1. Economists from the physiocrats (18th century) onward promised society freedom from material deprivation and hard physical labor in exchange for submitting to an economic arrangement of society
2. In a country like the US, material deprivation and hard physical labor have been significantly reduced since then:
Though too many clearly still suffer too much, a large proportion of people live free from fear of starvation or lack of shelter
The US has deindustralized, meaning hard physical labor is not the reality for a lot of people. For a lot of people labor is emotional or symbolic (“knowledge work”)
In other words, for lots of people the economic promise has been fulfilled
It is not coincidental that “Gas Town”’s announcement post mentioned Towers of Hanoi, an undergraduate CS student homework problem that for most students requires thinking hard. It’s designed to encourage a kind of “eureka” moment where recursion as a computer programming technique becomes more clear. GT claims to fulfill the promise of not having to think hard like this anymore: the LLMs will do that thinking for you
It is not coincidental that Gas Town is described as being very expensive. Economic power in the form of asset accumulation is what earns you freedom in this way of conceiving things. If you want the freedom from having to think hard, you’d better accumulate assets
Since the promise is greater collective freedom, endeavoring to accumulate assets is, in this view, a collective good
This differs from effective altruism and other “do good by doing well” conceptions. Rather, the very mechanism of economics produces collective wealth, so the story goes, which means the more active one is as an economic agent, the more collective good one produces (“wealth” and “good” being conflated)
Accumulation of assets is the scorecard, so to speak, of such enhanced economic activity, and the individual reward can then be freedom from having to think hard
Lotka’s maximum power principle (supposedly) dictates that those entities that transform the most power into useful organization are most fit from an evolutionary standpoint
Ernst Juenger’s notion of “total mobilization” brings this principle to politics/political economy/geopolitics: those nations that “totally” mobilize their national resources are the ones that will dominate geopolitically
See, for instance, the RAND Corporation’s Commission on the National Defense Strategy: “The Commission finds that the U.S. military lacks both the capabilities and the capacity required to be confident it can deter and prevail in combat.

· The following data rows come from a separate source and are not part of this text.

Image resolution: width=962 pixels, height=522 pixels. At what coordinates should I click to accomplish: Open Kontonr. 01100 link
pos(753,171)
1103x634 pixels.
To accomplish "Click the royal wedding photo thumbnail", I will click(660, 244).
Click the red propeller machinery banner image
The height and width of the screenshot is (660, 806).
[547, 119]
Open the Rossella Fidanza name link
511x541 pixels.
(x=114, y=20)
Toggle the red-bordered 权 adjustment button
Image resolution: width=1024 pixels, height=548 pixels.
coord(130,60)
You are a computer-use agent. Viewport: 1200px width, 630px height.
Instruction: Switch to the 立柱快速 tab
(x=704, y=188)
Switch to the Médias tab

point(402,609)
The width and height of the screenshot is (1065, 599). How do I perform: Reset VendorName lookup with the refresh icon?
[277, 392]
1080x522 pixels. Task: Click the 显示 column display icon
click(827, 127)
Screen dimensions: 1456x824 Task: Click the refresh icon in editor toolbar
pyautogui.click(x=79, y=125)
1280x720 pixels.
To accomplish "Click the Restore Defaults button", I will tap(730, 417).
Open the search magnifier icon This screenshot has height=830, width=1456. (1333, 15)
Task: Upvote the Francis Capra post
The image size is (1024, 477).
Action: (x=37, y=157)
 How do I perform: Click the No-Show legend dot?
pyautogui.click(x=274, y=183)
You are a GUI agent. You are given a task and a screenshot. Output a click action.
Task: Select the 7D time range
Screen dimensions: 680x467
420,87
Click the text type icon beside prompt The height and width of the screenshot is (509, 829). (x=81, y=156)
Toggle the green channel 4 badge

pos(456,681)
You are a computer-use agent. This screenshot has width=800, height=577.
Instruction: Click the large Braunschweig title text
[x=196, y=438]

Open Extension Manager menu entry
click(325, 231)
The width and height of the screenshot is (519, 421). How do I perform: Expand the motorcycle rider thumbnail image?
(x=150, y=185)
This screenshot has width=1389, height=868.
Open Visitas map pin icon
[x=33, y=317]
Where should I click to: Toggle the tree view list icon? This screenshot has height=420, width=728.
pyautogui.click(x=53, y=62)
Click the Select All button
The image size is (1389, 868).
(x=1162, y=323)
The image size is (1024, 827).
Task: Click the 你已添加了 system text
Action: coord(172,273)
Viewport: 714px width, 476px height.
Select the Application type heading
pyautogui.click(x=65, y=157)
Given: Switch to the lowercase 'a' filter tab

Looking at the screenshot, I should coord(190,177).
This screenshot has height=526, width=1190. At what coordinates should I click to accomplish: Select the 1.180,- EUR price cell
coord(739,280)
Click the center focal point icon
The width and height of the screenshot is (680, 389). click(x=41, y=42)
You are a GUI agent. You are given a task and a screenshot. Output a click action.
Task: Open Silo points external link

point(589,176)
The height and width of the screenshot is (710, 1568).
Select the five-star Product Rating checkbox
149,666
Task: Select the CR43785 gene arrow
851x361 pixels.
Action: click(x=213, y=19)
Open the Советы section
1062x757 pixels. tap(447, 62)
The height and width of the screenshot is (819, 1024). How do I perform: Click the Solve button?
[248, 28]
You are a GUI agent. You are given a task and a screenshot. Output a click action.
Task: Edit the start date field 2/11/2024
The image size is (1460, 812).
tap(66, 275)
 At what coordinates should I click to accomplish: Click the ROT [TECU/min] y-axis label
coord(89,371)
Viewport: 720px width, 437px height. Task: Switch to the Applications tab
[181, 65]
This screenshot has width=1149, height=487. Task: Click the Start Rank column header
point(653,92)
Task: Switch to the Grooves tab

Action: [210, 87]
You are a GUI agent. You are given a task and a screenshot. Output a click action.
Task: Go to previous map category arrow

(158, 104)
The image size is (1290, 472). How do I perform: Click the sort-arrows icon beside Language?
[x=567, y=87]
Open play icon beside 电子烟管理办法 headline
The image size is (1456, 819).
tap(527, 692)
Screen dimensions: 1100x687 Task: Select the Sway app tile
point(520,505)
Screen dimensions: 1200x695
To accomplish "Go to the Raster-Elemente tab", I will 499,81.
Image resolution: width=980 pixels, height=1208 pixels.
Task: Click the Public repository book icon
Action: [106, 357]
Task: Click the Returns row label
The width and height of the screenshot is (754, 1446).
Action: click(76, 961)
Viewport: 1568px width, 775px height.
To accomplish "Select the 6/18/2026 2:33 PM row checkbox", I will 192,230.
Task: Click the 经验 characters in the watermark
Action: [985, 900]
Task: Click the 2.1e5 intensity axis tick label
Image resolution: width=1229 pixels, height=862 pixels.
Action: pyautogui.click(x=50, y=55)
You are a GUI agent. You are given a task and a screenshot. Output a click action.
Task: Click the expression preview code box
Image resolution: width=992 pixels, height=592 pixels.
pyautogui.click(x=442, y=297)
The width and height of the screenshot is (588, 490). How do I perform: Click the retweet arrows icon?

It needs to do a better job of incorporating new technology at scale; field more and higher-capability platforms, software, and munitions; and deploy innovative operational concepts to employ them together better.” (emphasis mine). In summary: the US is about to be outcompeted (lacks fitness); in response, it should go big (“at scale”, “more”) in an organized way (“deploy innovative operational concepts”, “employ them together better”)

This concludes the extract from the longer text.